]> git.ipfire.org Git - thirdparty/kernel/linux.git/commit
ipv6: mcast: Fix potential UAF in MLD delayed work
authorEric Dumazet <edumazet@google.com>
Sun, 5 Jul 2026 18:17:55 +0000 (18:17 +0000)
committerPaolo Abeni <pabeni@redhat.com>
Wed, 8 Jul 2026 12:41:01 +0000 (14:41 +0200)
commit9b26518b6896a16b809b1e42986f4ebac7bccc1e
treefa4c8586487e9d668c7e58bc960a0b0edf063a5d
parent7b19c0f81ed1fdaec6bc522569be367199a9edf3
ipv6: mcast: Fix potential UAF in MLD delayed work

A race condition exists between device teardown and incoming MLD query
processing, leading to a Use-After-Free in the MLD delayed work.

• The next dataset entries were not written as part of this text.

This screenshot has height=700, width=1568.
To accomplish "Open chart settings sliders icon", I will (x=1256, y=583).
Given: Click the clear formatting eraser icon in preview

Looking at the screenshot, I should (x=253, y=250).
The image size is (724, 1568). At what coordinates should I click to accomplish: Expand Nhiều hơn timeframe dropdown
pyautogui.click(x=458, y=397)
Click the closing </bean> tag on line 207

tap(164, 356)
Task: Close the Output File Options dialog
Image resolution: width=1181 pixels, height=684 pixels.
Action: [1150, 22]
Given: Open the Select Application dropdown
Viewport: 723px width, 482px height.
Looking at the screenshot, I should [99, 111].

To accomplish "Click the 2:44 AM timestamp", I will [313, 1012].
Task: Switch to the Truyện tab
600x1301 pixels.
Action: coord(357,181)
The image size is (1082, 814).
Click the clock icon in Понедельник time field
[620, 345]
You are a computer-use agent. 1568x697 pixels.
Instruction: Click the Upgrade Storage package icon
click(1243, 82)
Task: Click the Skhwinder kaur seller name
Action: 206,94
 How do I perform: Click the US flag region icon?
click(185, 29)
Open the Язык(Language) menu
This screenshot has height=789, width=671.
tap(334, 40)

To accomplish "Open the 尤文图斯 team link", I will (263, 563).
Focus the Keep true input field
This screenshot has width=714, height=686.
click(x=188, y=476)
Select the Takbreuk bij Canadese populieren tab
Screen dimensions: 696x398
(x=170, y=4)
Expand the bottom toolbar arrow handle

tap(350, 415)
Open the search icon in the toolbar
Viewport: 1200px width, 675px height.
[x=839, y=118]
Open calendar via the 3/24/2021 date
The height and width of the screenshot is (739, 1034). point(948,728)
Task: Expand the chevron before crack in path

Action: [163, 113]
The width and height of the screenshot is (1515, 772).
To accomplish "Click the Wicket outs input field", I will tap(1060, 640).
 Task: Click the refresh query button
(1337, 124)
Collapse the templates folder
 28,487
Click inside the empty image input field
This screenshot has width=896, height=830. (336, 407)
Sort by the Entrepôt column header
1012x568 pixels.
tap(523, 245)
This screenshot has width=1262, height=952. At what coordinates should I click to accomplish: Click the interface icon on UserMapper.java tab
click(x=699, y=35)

During device destruction, the primary reference to inet6_dev is dropped,
which can drop its refcount to 0. The actual freeing of inet6_dev memory
is deferred via RCU.

Concurrently, the packet receive path runs under RCU read lock and obtains
the inet6_dev pointer. Because the memory is RCU-protected, CPU-0 can
safely dereference inet6_dev even if its refcount has hit 0.

However, if CPU-0 calls igmp6_event_query() and schedules delayed work, it
attempts to acquire a reference using in6_dev_hold(). This increments the
refcount from 0 to 1, triggering a "refcount_t: addition on 0" warning.
Since the inet6_dev memory is still scheduled to be freed after the RCU
grace period, the device is freed while the work is still scheduled.
When the work runs, it accesses the freed memory, causing a kernel panic.

Fix this by using refcount_inc_not_zero() (via a new helper
in6_dev_hold_safe()) to prevent acquiring a reference if the device is
already being destroyed. If the refcount is 0, we do not schedule the work.

Fixes: 1da177e4c3f4 ("Linux-2.6.12-rc2")
Signed-off-by: Eric Dumazet <edumazet@google.com>
Reviewed-by: Ido Schimmel <idosch@nvidia.com>
Link: https://patch.msgid.link/20260705181756.963063-3-edumazet@google.com
Signed-off-by: Paolo Abeni <pabeni@redhat.com>
include/net/addrconf.h
net/ipv6/mcast.c